Text excerpt:
□ □ □ □ □ □ □
# House Prices: Advanced Regression Techniques

Predict sales prices and practice feature engineering, RFs, and gradient boosting

source: https://www.kaggle.com/c/house-prices-advanced-regression-techniques

## Description 

With 79 explanatory variables describing (almost) every aspect of residential homes in Ames, Iowa, this competition challenges you to predict the final price of each home.

**Practice Skills**
- Creative feature engineering 
- Advanced regression techniques like random forest and gradient boosting

## Evaluation

**Goal**

It is your job to predict the sales price for each house. For each Id in the test set, you must predict the value of the SalePrice variable. 

**Metric**

Submissions are evaluated on Root-Mean-Squared-Error (RMSE) between the logarithm of the predicted value and the logarithm of the observed sales price. (Taking logs means that errors in predicting expensive houses and cheap houses will affect the result equally.)
□ □ □ □ □ □ □
Supplied records:
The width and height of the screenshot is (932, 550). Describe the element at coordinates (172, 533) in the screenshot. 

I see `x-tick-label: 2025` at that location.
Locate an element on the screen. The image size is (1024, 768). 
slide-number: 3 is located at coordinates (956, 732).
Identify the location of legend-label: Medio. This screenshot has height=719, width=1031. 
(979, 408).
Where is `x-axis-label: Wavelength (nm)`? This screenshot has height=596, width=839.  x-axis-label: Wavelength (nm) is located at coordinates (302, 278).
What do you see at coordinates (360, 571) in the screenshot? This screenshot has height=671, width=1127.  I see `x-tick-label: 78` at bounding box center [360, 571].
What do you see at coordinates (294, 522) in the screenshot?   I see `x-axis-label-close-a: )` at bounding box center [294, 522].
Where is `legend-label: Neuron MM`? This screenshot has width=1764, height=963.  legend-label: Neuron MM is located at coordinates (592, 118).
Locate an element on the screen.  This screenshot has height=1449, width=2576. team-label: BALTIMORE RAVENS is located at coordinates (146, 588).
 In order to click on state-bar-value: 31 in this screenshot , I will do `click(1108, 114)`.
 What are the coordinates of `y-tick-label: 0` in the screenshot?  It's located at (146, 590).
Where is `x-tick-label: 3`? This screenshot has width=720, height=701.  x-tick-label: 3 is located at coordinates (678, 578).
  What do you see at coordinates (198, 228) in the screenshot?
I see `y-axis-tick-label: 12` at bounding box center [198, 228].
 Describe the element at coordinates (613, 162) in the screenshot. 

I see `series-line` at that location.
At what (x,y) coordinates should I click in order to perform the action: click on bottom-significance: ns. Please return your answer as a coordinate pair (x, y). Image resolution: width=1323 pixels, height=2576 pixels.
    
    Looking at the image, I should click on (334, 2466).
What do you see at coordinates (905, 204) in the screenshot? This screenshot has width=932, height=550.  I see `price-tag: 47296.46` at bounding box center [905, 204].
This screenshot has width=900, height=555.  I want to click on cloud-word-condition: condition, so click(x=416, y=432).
□ □ □ □ □ □ □
Prompt A: Can you rewrite the paragraph of the house prices competition text that begins "Submissions are evaluated on" as a short list that keeps its main facts?
Prompt B: Could you copy, word for word, the part of the house prices competition text that opens with the words containing "It is your job" and closes with "the result equally.)"?

Reply A:
- Submissions are scored by Root-Mean-Squared-Error (RMSE).
- The error is measured between the logarithm of the predicted value and the logarithm of the observed sales price.
- Using logs makes errors on expensive and cheap houses affect the result equally.

Reply B:
It is your job to predict the sales price for each house. For each Id in the test set, you must predict the value of the SalePrice variable. 

**Metric**

Submissions are evaluated on Root-Mean-Squared-Error (RMSE) between the logarithm of the predicted value and the logarithm of the observed sales price. (Taking logs means that errors in predicting expensive houses and cheap houses will affect the result equally.)